The unfolding storyline is held in tension by the question of F. Scott’s identity. Is F. Scott real? Is he a figment of Louise’s imagination? Has he been reincarnated? Is his reappearance in her life a grand cosmic coincidence? To Kidd and Schulman’s credit, P.S. plays with, but never settles on, a single explanation for F. Scott’s resemblance to Louise’s former lover. Thankfully, P.S. ultimately dispenses with the one explanation, F. Scott as a purely subjective creation of Louise’s overactive imagination, that would have resulted in one belief-stretching plot turn too many. Kidd and Schulman prefer instead to take the magical realist route in P.S., allowing the ordinary and the fantastical to co-exist, sometimes uneasily, together in the same world. Leaving F. Scott’s identity unanswered also helps to support the mystery and vagaries of a relationship that, at least on its surface, seems impossible (or highly unlikely to last).

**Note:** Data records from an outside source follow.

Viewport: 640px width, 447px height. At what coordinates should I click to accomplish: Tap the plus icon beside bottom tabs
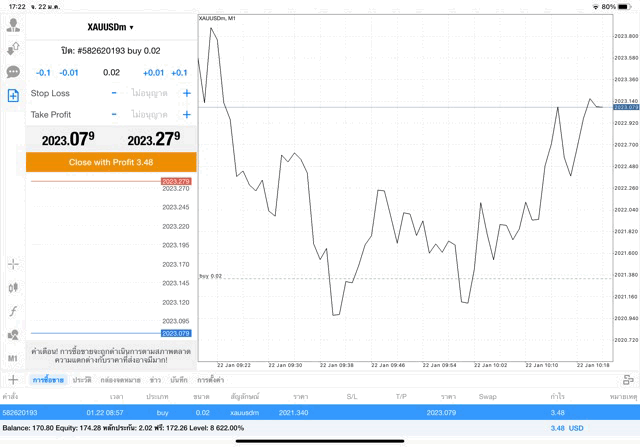[13, 380]
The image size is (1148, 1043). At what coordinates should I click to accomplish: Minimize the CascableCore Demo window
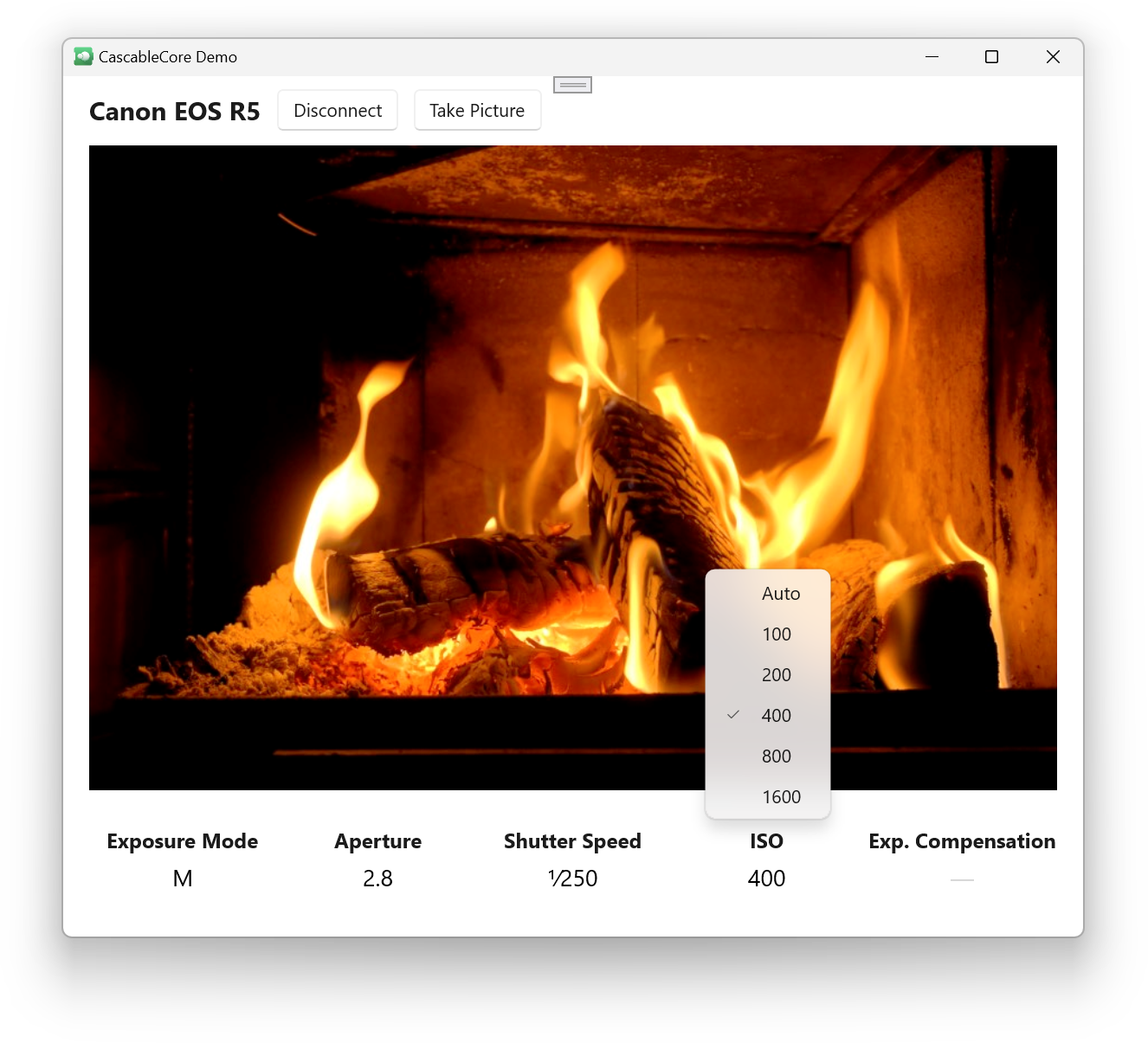point(932,57)

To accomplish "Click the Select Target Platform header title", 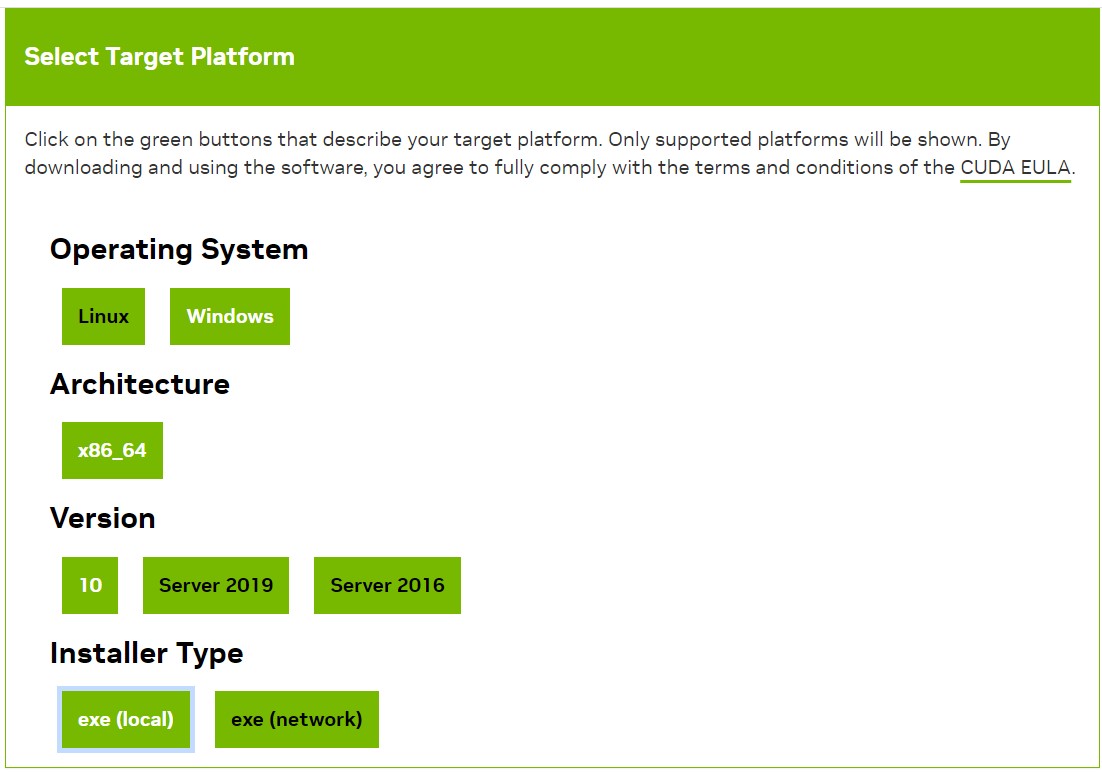I will [x=159, y=56].
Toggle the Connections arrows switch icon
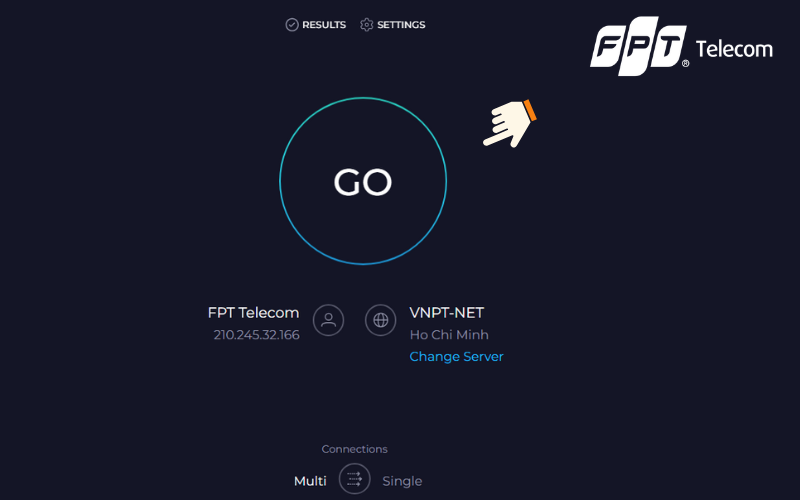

Premise aside, where P.S. begins to falter is in a contrived second-act revelation by Louise’s ex-husband, Peter, about himself and their marriage that threatens to derail the narrative (and leaves the audience feeling flat-footed). Louise’s conflicts are unnecessarily multiplied: resolving the issue of F. Scott’s identity and the nature of their relationship, and resolving the residual feelings for her ex-husband. Louise’s answer to her predicament, running to her mother’s suburban house for aid and comfort, falls short of plausibility, at least for an adult woman approaching forty, especially one with a distant relationship with her mother. At her mother's house, she encounters her estranged brother, Sammy, but here, as elsewhere, Louise's relationship with Sammy is shortchanged. We learn little about their relationship, beyond Louise's disappointment and anger toward Sammy's recurring drug problems. Sammy, however, is on hand at the appropriate time to offer a word or phrase of wisdom.
P.S. takes another misstep by oddly choosing to introduce Missy two-thirds into the film (up to that point, Missy is only a voice on the phone). Missy’s physical introduction into the film is used to resurrect long ago conflicts between Louise and Missy (hint: a young artist is involved) and push Louise toward self-realization and self-knowledge. As a character, Missy is self-involved, over-indulgent, and unsympathetic, a suburban mom bored with her wealthy husband and her comfortable lifestyle. Louise’s friendship with Missy appears to be a symptom of her lack of self-esteem, passivity and tendency to idealize the past (and her friends). Unfortunately, Missy’s presence in the last third of the film pushes F. Scott to the margins; he’s talked about and rarely seen. This change in focus could have been ameliorated by introducing Missy earlier in the film and refocusing the last third of the film primarily on Louise and F. Scott’s underdeveloped relationship.
There are other questions or issues worth mentioning. First, Kidd and Schulman erred in having Louise and F. Scott enter into an intimate, casual relationship the first day they meet, which, in a film with credibility issues, adds one more unanswered question about character motivation (psychological realism seems to be in short supply here). Second, Kidd and Schulman fail to explore the respective motivations for Louise and F. Scott’s decision to enter into a relationship. If the main characters genders were, in fact, reversed, Kidd and Schulman would have been compelled to examine whether Louise was using her position as an admissions officer to her advantage. F. Scott also stands to benefit substantially from his relationship with Louise. But with P.S.obsessively, singularly focused on Louise’s personal growth and self-actualization, these questions, like several others, remain unanswered.